El ultraderechista Casado. Por Juan Manuel de Prada

En su Discurso sobre la situación de Europa, Donoso Cortés lanzaba una diatriba feroz contra Narváez y sus liberales moderaditos, convencidos de que la preocupación economicista bastaría para mantener la estabilidad de su gobierno. Donoso advertía que la «cuestión económica», siendo importante, debe ocupar un lugar subalterno en la jerarquía de preocupaciones políticas; y que anteponer la cuestión económica a las cuestiones políticas verdaderamente prioritarias, lejos de vencer el peligro de la expansión del socialismo, no hace sino darle vigor, porque el socialismo «es hijo del economicismo, como el viborezno, que nacido apenas devora a su madre, es hijo de la víbora». Donoso consideraba que la preocupación primera de un gobernante debe ser lograr «la unión de las inteligencias en lo que es verdad, la unión de las voluntades en lo que es honesto, la unión de los espíritus en lo que es justo». Y que cuando lo que es verdadero, honesto y justo es pisoteado, con la excusa de solucionar la cuestión económica, lo único que se logra es que los pueblos acaben alistándose en las filas de la revolución.

El error de Narváez denunciado por Donoso es el mismo que cometió Rajoy, que con su obsesión economicista se avino a «conservar» las leyes podridas de los socialistas, provocando entre sus votantes frustración, hastío y desencanto. Y dando alas a otras formaciones igualmente incapaces de defender lo que es verdadero, honesto y justo; pero dispuestas a camelar a los votantes de derechas desencantados con aspavientos y pichabravismos varios. La frustración del votante de derechas ha hallado de repente consuelo con la elección de Pablo Casado, que promete volver a hacer política, frente a una progre reprimida como Soraya Sáenz de Santamaría, que pretendía conducir a la derecha española hacia el redil eutanásico. Para evitar este final indecoroso, los compromisarios del Partido Popular han elegido sin rebozo a un hombre con un currículum de tócame Roque que, sin duda, alimentará algunos escandaletes mediáticos durante los próximos meses. Pero si el doctor Pedro Sánchez puede viajar tan pichi en avión oficial para asistir a conciertos de rock, después de doctorarse con una tesis de aire negroide (aunque el negro tenga alma -y camiseta- blanca), ¿por qué no va a poder Pablo Casado liderar la derecha con su currículum de tócame Roque?

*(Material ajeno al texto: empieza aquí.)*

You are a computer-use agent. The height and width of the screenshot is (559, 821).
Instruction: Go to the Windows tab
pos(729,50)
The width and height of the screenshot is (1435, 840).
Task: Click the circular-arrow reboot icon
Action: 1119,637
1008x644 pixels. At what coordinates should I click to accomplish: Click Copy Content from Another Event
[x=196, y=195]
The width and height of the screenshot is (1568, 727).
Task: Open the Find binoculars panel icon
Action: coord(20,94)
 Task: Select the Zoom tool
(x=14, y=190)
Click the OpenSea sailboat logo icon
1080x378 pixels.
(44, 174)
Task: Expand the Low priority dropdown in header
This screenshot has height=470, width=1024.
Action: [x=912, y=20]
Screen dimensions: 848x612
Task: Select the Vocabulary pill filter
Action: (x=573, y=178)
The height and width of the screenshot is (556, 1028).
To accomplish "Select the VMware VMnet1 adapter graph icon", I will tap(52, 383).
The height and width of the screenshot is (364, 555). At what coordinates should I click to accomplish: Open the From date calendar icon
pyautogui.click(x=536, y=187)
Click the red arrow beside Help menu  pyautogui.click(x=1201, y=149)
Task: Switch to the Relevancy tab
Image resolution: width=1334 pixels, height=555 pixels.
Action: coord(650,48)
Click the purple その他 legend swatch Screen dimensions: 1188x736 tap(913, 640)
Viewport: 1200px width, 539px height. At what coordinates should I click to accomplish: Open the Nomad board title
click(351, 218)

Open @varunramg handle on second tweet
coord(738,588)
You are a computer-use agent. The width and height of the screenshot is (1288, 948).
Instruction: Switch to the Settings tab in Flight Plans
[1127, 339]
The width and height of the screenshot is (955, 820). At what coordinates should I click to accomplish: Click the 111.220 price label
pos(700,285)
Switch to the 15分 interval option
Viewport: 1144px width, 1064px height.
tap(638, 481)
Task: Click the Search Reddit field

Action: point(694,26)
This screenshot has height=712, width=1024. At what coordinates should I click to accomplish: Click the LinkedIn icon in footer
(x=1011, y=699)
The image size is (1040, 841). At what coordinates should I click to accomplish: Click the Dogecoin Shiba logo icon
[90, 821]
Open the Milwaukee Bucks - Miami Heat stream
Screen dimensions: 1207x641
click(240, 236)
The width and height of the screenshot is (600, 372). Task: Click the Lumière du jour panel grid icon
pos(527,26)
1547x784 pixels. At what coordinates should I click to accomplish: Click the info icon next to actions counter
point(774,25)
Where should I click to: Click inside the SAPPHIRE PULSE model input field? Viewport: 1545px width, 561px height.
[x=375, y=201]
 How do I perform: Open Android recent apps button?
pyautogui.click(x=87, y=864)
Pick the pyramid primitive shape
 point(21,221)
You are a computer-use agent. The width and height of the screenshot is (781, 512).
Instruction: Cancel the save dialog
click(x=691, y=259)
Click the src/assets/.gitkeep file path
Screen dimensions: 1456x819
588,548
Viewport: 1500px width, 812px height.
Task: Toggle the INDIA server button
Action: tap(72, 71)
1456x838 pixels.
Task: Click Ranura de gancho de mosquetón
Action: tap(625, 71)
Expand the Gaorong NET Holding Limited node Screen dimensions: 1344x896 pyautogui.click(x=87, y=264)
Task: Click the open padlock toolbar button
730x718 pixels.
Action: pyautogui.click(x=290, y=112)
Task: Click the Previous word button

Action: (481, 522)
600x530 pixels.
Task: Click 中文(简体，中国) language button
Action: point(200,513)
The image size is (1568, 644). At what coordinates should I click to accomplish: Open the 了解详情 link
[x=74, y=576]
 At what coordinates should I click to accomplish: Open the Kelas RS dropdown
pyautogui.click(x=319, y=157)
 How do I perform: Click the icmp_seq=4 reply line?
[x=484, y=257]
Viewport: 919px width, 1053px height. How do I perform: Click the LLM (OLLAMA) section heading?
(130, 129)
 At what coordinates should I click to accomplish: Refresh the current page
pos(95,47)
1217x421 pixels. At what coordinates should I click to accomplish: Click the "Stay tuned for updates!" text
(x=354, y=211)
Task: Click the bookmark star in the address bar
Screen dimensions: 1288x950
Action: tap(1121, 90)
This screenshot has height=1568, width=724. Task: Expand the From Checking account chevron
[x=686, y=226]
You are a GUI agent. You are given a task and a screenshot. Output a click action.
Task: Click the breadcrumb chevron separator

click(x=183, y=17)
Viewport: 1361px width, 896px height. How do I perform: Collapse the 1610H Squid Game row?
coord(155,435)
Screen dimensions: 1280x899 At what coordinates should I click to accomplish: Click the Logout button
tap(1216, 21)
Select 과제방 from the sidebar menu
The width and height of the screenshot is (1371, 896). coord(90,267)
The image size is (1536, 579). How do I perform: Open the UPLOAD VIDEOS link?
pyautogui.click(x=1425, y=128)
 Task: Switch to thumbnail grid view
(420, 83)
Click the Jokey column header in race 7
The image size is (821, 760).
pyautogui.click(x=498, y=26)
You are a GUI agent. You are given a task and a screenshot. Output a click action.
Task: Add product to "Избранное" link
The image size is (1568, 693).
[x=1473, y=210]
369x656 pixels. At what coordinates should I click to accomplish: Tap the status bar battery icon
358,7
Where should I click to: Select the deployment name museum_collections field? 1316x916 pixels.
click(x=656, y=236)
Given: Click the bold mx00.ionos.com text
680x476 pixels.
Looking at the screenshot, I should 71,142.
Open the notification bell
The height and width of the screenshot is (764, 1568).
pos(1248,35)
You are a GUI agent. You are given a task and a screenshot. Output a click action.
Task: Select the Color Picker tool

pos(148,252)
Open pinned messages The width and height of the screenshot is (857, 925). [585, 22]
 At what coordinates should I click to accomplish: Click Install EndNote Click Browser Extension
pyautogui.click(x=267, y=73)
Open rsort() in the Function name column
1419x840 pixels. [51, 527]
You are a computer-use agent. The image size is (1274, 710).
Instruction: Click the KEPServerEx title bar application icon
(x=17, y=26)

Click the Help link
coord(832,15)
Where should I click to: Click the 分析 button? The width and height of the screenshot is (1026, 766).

 En los últimos días, Pablo Casado se ha movido flanqueado por Adolfo Suárez Illana, lanzando así un recado demoledor a los naranjitos que han querido por todo el morro apropiarse del legado de su padre y que, de repente, se han quedado desdibujados y fuera de foco. Resulta, en verdad, irrisorio que la izquierda se esté esforzando en caracterizar a un hombre tan moderadito como Pablo Casado, que no hace otra cosa sino invocar los «consensos de la Transición», como un ultraderechista furioso, tan sólo porque haya osado pronunciarse tímidamente contra la memoria histórica de los comisarios políticos o contra la ideología de género. Con su histerismo, la izquierda revela su temor a una derecha que no se limite a solventar la cuestión económica, mientras se allana ante los paradigmas culturales de la izquierda, como hasta ahora ha hecho siempre, lo mismo con Rajoy que con Aznar. Sospecho que ese temor de la izquierda se revelará, a la postre, infundado; pues, para lograr «la unión de las inteligencias en lo que es verdad, la unión de las voluntades en lo que es honesto, la unión de los espíritus en lo que es justo» se necesita algo más que invocar el «consenso», que es el punto de encuentro de los hombres sin principios. Otros lo llaman «centro»; y es el cebo en el que tarde o temprano acaban picando todos los líderes de la derecha, por hacerse perdonar (en vano) su pecado original.